Maricá não teve o mesmo problema, porque, além de ter uma boa disponibilidade orçamentária — o programa vem sendo financiado por royalties pagos à cidade pela Petrobras —, quando veio a crise, já havia uma estrutura previamente montada de transferências de renda, viabilizada pela ação de um banco digital comunitário, o Banco Mumbuca, que chegou em 2013 na cidade:
"Para acionar as medidas que atenderam aos beneficiários da Renda Básica de Cidadania, só foi necessário tomar a decisão política de incrementar o valor dos benefícios, medida implementada em poucos dias e sem registro de maiores dificuldades", dizem os pesquisadores.
Além de ter a ajuda da instituição, Maricá faz o uso de sua própria moeda, o que ajuda que o dinheiro seja gasto apenas dentro de seu território, por seus cidadãos.
Como os estabelecimentos locais aceitam a mumbuca, os beneficiários podem comprar o que quiserem com o valor, não só alimentos, como foi feito em outras regiões, mas também produtos de higiene, por exemplo. Isso é importante, destaca o estudo, porque movimenta mais a economia local.
Essa facilidade de implementação confirma as impressões de uma das referências no mundo sobre políticas universais, o filósofo belga Philippe Van Parijs, segundo os pesquisadores da UFF.

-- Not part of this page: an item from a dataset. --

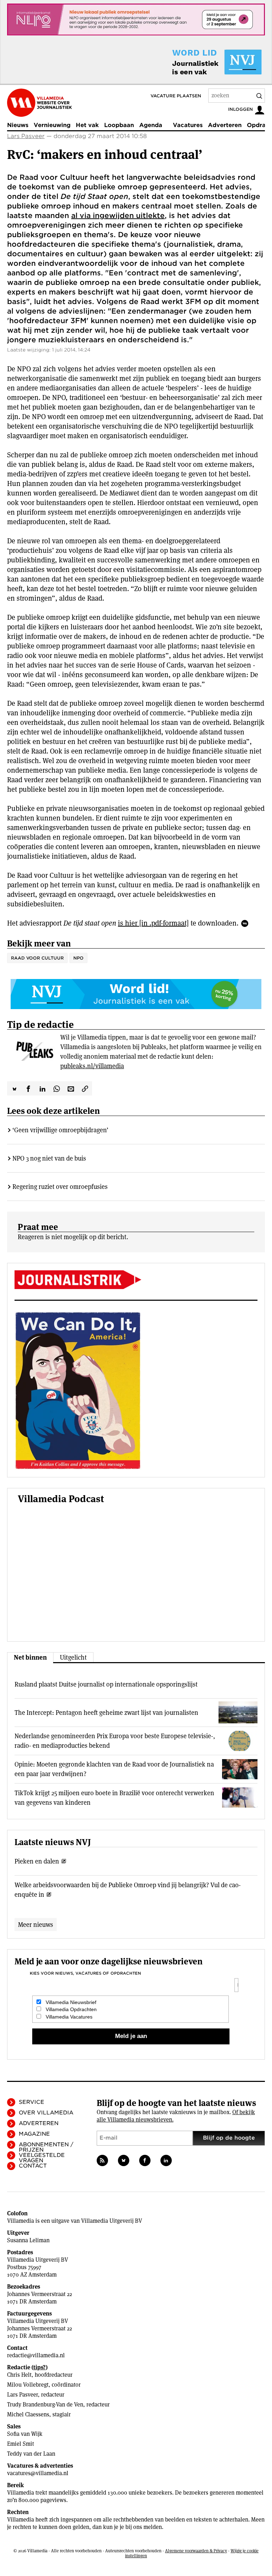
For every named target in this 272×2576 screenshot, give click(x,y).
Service (31, 2102)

Em entrevista recente, Parij destacou que as dificuldades enfrentadas na implementação de medidas assistenciais emergenciais "aumentam nossa consciência de quão mais bem equipadas nossas sociedades e nossas economias estariam para enfrentar desafios como esse se houvesse uma renda básica incondicional permanente".
Outra vantagem da cidade em relação a outras regiões brasileiras foi que, antes mesmo do primeiro caso confirmado de covid-19 no município, a prefeitura passou a adotar diversas medidas para proteger sua população, diz o estudo, como fechamento de escolas, restrição de funcionamento de comércios e suspensão de atividades não essenciais.
O estudo pondera que, apesar de a política atingir bons resultados, tem falhas. O programa de renda acaba não alcançando todo mundo que precisa do benefício, já que há cerca de 60 mil maricaenses no Cadastro Único, mas 30% deles não estão inscritos no programa Renda Básica de Cidadania: "Uma parte da população vulnerável não estava protegida antes da pandemia, e não pôde ser diretamente beneficiada durante esta crise".
Ainda assim, pelo impacto positio que deve ter a ideia, Maricá pode vir a surpreender até Edardo Paes que, no idos de 2016, quando era prefeito do Rio, gerou protestos ao se referir ao local com palavras depreciativas, em conversa com o ex-presidente Lula, gravada no âmbito da investigação da Lava Jato.